Measuring the shortall is, however, easier said than done as quantifying the gap presents significant challenges due to varying methodologies and data limitations.
To overcome these, two main approaches exist. The first is a top-down method that relies on macroeconomic models to project future investment needs. These models typically estimate the additional investment required to achieve specific climate targets, such as limiting global warming to 1.5°C. The second approach is bottom-up, which aggregates sector-specific or country-level estimates of climate finance needs.
Both methods have their strengths and weaknesses. Top-down approaches provide a comprehensive global view but may lack granularity. Bottom-up methods offer more detailed insights but can be inconsistent across sectors or countries. To improve accuracy, some studies combine both approaches, using bottom-up data to validate top-down estimates.
To learn more about how to measure the climate finance gap, see this article from the Adaptation AGORA project, which works to empower local communities to adapt to and mitigate climate change.
Having explored the diverse landscape of climate finance, it's clear that addressing the climate crisis requires a multi-faceted and innovative approach to funding.
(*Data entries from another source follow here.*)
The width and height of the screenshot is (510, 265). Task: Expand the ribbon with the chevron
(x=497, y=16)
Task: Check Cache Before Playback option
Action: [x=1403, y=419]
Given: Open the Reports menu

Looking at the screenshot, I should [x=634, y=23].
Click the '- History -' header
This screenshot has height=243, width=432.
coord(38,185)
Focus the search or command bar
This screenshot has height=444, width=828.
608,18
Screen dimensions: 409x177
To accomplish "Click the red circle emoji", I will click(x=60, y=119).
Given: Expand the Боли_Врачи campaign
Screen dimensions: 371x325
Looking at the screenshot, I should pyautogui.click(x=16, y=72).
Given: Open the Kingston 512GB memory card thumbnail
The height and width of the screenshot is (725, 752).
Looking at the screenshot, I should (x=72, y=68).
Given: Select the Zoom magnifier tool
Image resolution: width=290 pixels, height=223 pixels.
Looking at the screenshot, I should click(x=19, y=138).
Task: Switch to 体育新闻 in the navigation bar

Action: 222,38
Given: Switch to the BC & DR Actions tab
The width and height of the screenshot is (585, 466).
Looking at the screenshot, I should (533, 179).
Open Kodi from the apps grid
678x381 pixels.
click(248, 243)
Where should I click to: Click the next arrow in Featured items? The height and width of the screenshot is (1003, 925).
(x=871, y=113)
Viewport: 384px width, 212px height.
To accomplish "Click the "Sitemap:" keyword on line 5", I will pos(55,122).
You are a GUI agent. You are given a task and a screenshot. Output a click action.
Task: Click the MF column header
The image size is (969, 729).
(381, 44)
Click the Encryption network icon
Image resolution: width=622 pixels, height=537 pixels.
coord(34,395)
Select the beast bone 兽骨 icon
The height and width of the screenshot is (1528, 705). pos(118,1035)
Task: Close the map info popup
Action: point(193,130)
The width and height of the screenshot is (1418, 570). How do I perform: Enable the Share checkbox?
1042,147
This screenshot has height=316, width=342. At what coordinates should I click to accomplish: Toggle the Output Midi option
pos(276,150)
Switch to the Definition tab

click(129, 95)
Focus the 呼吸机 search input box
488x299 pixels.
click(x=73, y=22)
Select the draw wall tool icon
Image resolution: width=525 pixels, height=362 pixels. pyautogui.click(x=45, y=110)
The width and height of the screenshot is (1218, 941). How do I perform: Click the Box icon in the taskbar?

To move forward, we need to mobilise ever-greater amounts of capital to fund proactive prevention strategies. It’s also essential to tackle regulatory obstacles and foster partnerships between governments, businesses, and international financial institutions to unlock the potential of public-private capital. And, of course, to be able to measure the climate finance gap and allocate funds where they need to go.
By leveraging the full spectrum of climate finance options and developing new, innovative approaches, we can accelerate the transition to a sustainable, low-carbon future. The road ahead is challenging, but with strategic financial tools, cross-sector collaboration, and a collective commitment to change, we can build a more resilient and environmentally sustainable world for future generations.